Der derzeit erhobene Verwaltungskostenbeitrag darf nicht mehr zum Stopfen von Löchern im Landeshaushalt benutzt werden. Er muss in der Höhe den tatsächlichen Verwaltungskosten entsprechen, von den Hochschulen selbst festgelegt werden und diesen auch direkt zu Gute kommen.

Exzellenzinitiative

Die Liberalen Hochschulgruppen begrüßen die Exzellenzinitiative und den damit geschaffenen Wettbewerb zwischen unseren Hochschulen. Doch der qualitätssteigernde Wettbewerb darf nicht nur dem Bereich der universitären Forschung zu Gute kommen. Zum einen bedarf es auch einer Exzellenzinitiative für Hochschulen für angewandte Wissenschaften. Zum anderen gehören nach dem humboldtschen Bildungsideal Forschung und Lehre für uns zusammen. Wir fordern daher eine eigene Exzellenzinitiative für die Lehre.
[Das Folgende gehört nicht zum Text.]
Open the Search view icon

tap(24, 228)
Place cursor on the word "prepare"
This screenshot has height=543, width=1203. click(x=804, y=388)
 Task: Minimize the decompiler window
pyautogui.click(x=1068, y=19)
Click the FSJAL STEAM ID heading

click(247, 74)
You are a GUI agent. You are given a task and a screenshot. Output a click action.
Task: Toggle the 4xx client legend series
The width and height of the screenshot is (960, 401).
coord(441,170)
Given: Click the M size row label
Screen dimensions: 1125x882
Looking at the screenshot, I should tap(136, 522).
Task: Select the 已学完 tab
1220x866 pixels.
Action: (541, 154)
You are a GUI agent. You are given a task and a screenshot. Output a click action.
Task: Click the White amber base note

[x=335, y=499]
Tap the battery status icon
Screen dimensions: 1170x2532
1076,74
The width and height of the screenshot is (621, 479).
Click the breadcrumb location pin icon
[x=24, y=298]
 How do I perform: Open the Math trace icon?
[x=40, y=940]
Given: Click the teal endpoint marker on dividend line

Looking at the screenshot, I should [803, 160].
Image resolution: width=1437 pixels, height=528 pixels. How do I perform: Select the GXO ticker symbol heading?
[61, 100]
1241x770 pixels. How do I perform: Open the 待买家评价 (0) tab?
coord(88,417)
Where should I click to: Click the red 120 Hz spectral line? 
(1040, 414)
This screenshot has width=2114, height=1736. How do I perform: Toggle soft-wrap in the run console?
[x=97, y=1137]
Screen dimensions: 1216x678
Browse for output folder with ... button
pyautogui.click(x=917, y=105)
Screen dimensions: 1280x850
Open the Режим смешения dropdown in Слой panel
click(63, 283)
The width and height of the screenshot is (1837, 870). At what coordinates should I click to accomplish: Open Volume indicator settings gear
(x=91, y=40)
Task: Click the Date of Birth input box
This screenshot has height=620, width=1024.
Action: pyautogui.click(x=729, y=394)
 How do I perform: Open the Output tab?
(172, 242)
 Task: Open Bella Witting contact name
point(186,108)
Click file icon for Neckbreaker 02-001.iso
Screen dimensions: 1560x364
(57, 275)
Hochschulen in der Öffentlichkeit

Hochschulen wirken nicht nur durch Forschung und Lehre immer auch in die Gesellschaften hinein und innerhalb von ihnen. Damit übernehmen unsere Hochschulen Verantwortung für das Zusammenleben der Menschen. Diese Verantwortung sollte jedoch niemals nur einseitig funktionieren, sondern ein wechselseitiger Austausch sein. Deshalb muss die Hochschule nicht nur ein Ort der Freiheit sein, sie muss ein Ort der Öffentlichkeit sein, an dem neugierige Menschen zusammenkommen. Wir fordern daher die generelle Öffnung von Hochschulveranstaltungen für die Öffentlichkeit, frei im Ermessen der Hochschulen.

Studentischer Wohnraum

Der Mangel an bezahlbarem Wohnraum für Studierende ist gerade in den Groß- und Universitätsstädten unseres Landes ein seit Jahrzehnten ungelöstes Problem. Studierende, die oftmals begrenzte finanzielle Mittel haben, profitieren jedoch nicht von einer Mietpreisbremse und weiteren bürokratischen Vorschriften, sondern brauchen mehr Angebot auf dem Wohnungsmarkt. Dies kann nur erreicht werden, indem die Umwandlung anderer Flächen in Wohnraum erleichtert und bürokratische Hürden im Wohnungsbau reduziert werden. Die Lösung des Problems kann nur in Zusammenarbeit mit den Studierendenwerken und privaten Trägern gelingen

Studierendenwerke

Studierendenwerke leisten mit ihrem weitgefächerten Angebot einen wichtigen Dienst am Hochschulleben vor Ort. Es muss jedoch gewährleistet sein, dass auch private Anbieter auf dem Campus zugelassen sind und sich die Studierendenwerke auf ihre Kernaufgaben konzentrieren. Studierendenwerke dürfen keine Monopolstellung einnehmen und müssen sich dem Wettbewerb stellen.

Freie Hochschulen

Hochschulen in privater Trägerschaft haben in Deutschland einen schweren Stand. Dabei sind ihre Hochschulkonzepte oftmals hochinnovativ und agieren als Leuchttürme privaten Ideenreichtums. Die Liberalen Hochschulgruppen Baden-Württemberg sehen in den Hochschulen in freier Trägerschaft wichtige Partner zur Weiterentwicklung und Ausdifferenzierung unseres Hochschulwesens, die Vielfalt fördern und neue Ideen generieren. Wir setzen uns daher für eine Förderung von Hochschulen ein, die den Mut haben, neue Wege eigenständig zu gehen.